What are the pros and cons of placing the IRAs in the Trust?
This situation is probably the most common fact pattern I face with clients looking to protect their assets from long-term care costs. Long Island is a VERY expensive place to live, children are expensive to educate, and at the end of the day, it is only our “forced savings” assets that we have left upon retirement…a house and retirement plans (IRAs, 401Ks, 403Bs and the like).

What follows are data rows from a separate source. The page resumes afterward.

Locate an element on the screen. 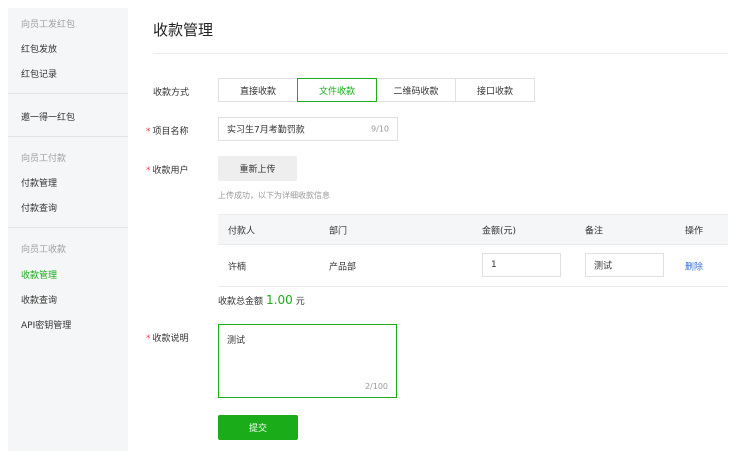 The image size is (753, 459). table-header: 付款人 部门 金额(元) 备注 操作 is located at coordinates (473, 230).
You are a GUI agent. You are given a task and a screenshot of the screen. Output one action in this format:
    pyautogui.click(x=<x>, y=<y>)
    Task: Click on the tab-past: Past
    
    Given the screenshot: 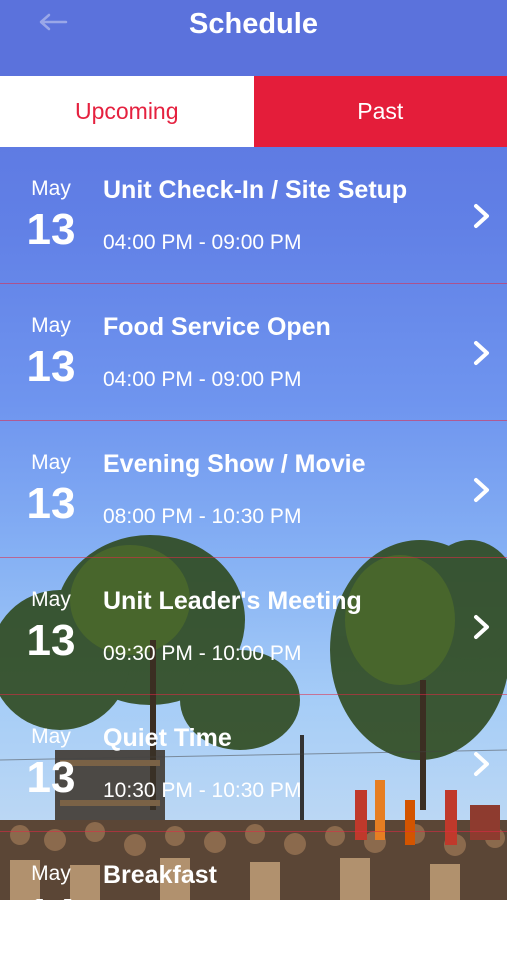 What is the action you would take?
    pyautogui.click(x=380, y=112)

The direct answer to this question is that there are no pros to putting a retirement plan in a trust. I understand why someone would want to but it would be a disaster to do so. You see, transferring a retirement plan into an irrevocable trust would cause the entire plan to be taxed this year. So the bad news is that you have to keep all your retirement accounts in your name or cash them in and pay the tax, something very few are willing to or should do. The good news is that, under New York Medicaid, ALL retirement plans are exempt as assets; they do not count toward the $15,900 limit each person is allowed to keep in their name. However, the required minimum distribution (RMD) each year is considered part of your income and Medicaid may be entitled to your income. Also, be aware that Medicaid’s RMD is slightly higher than the IRS’s RMD (they don’t call it an RMD but you get the idea). The bottom line is that if you ever had to go to a nursing home, Medicaid would only get your RMD’s every year but not the principal amount, which will pass free to your family upon your death.
Therefore, our clients who own a home and a retirement plan may want to create an irrevocable trust for their home but will keep their retirement accounts in their name.